I’ve created a 4 layer PCB with a BMS IC (BQ76925) and a Buck IC (LMZM23601). My plan is to connect an 11.1V LiPo battery to the board, and then output a bucked down 3.3V and 11.1V from screw terminals (which will go to another board with an STM32). I also am outputting the analog and digital outputs from the BMS (I2C etc) to my STM board.
The 4 layers are - SIG, GND (called PACK- here), PWR (11.1V), SIG.
My biggest fear is that I haven’t isolated my digital and analog components enough.
This is also the first PCB I’ve ever made, so I’d love to get some feedback from the community.

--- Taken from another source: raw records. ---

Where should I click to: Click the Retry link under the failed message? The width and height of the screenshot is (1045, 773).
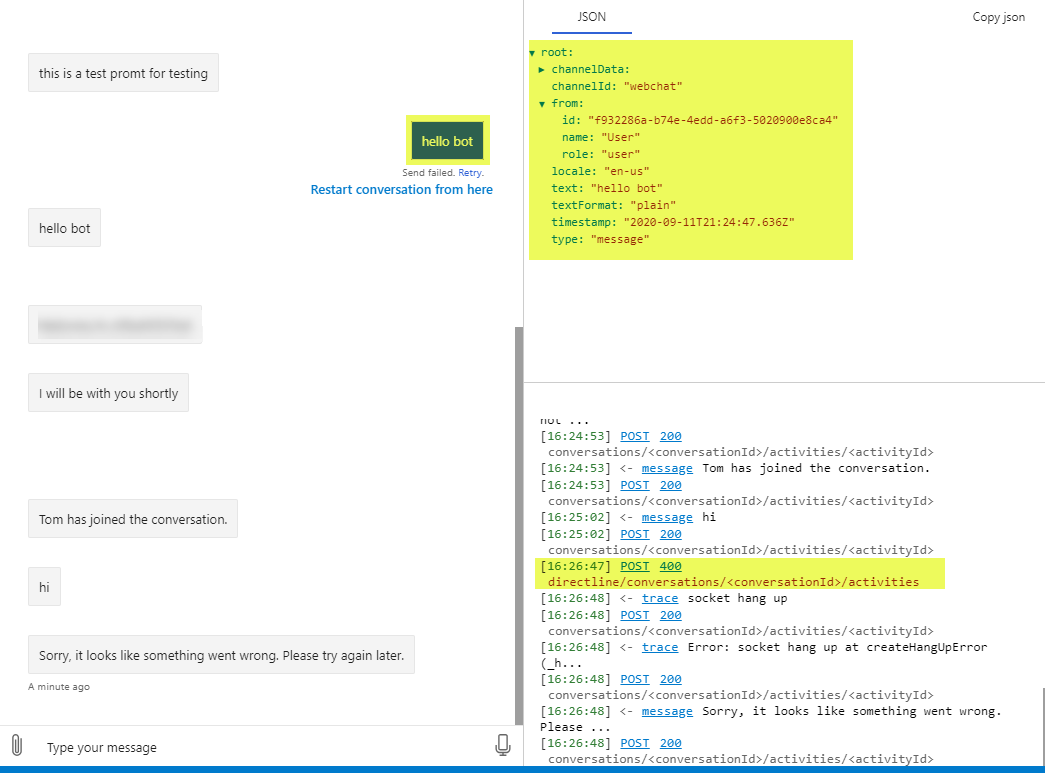pyautogui.click(x=470, y=172)

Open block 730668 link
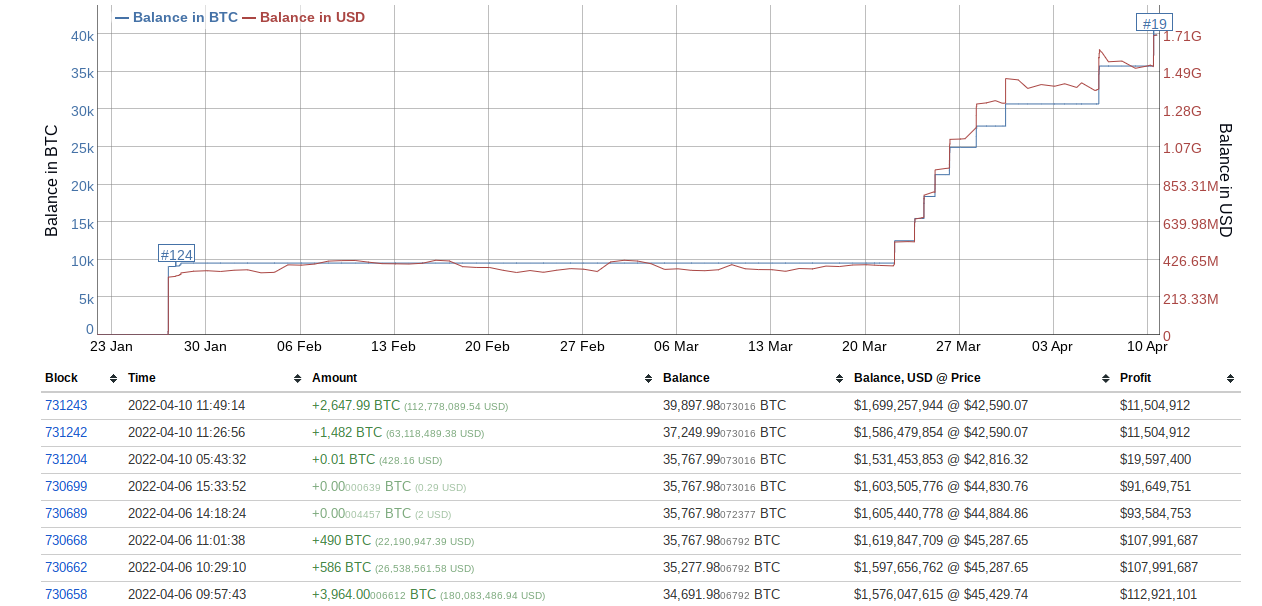(x=66, y=541)
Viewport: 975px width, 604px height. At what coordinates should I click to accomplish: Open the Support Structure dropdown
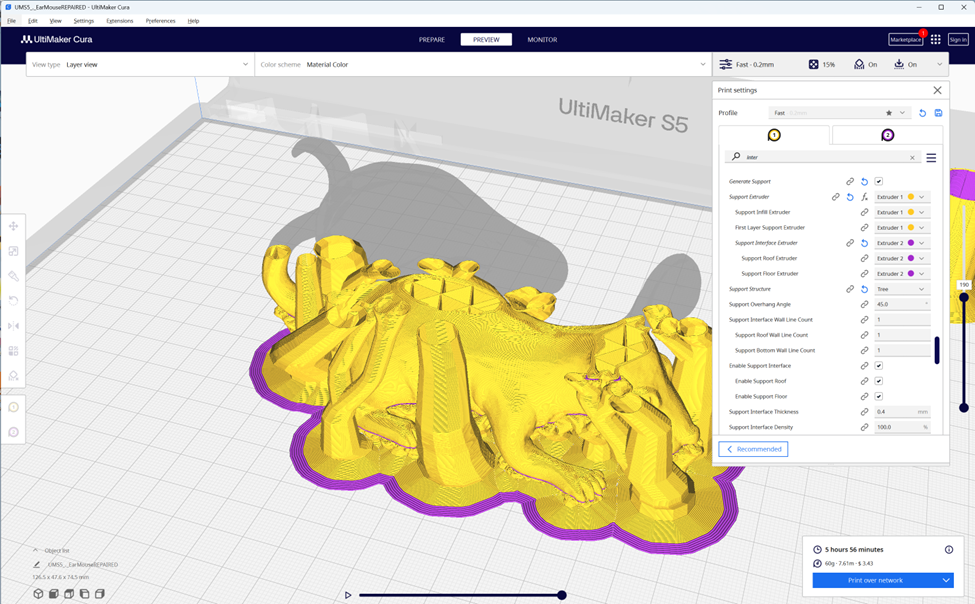click(x=901, y=289)

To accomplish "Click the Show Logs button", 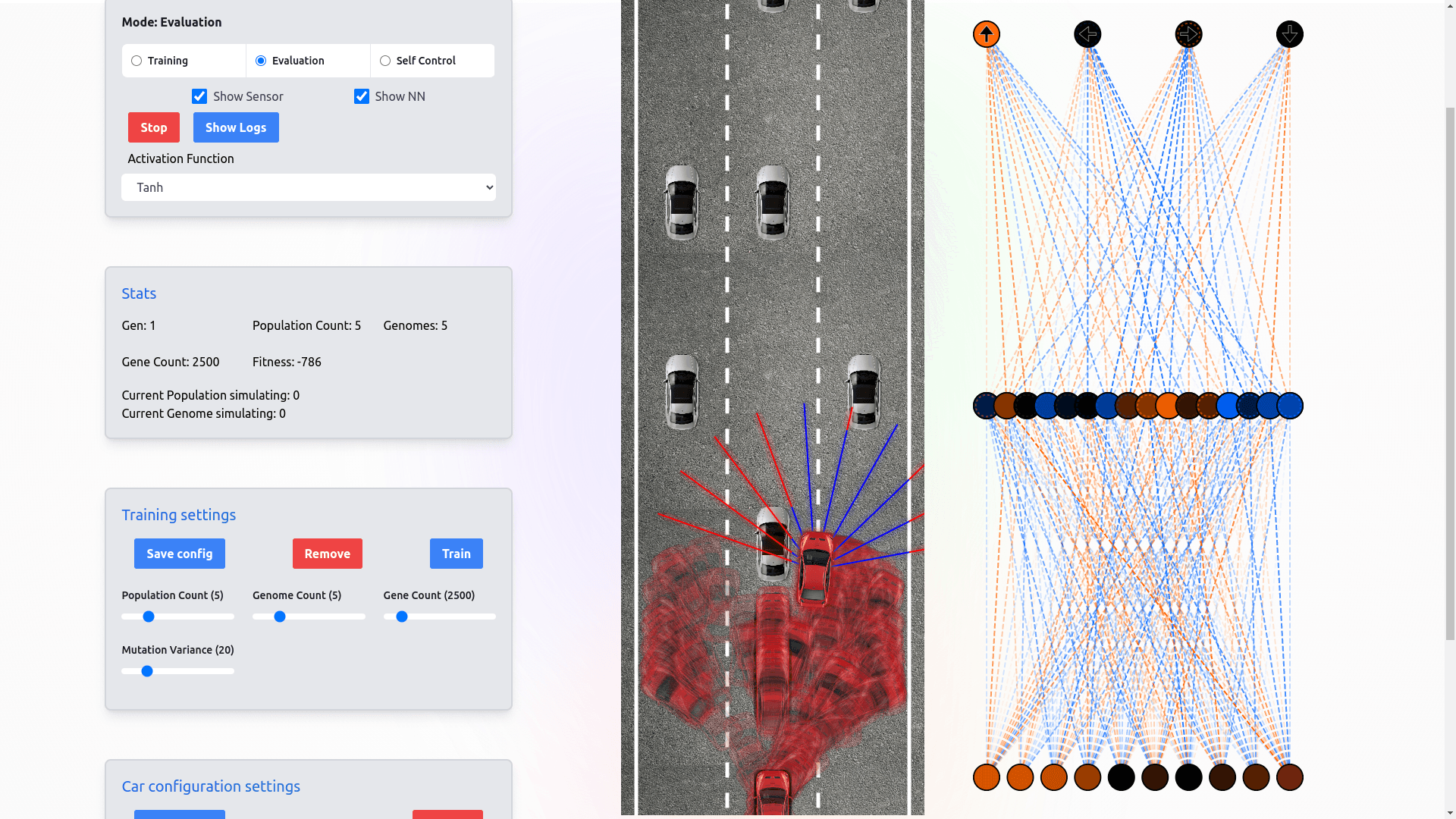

This forum is primarily aimed at helping KiCad users with KiCad specific questions, there are other more general electronics forums that are better suited to this kind of question.
We generally let this kind of post run for a little while . . . but don’t be too surprised if it gets closed when you aren’t expecting it to.
Apart from the trace carrying my bucked down 3.3V, I kept the trace width as KiCad’s default (0.2mm) as I assumed from the BMS datasheet that the pins are fairly low current - would you recommend increasing the trace width anyway (if space allows)?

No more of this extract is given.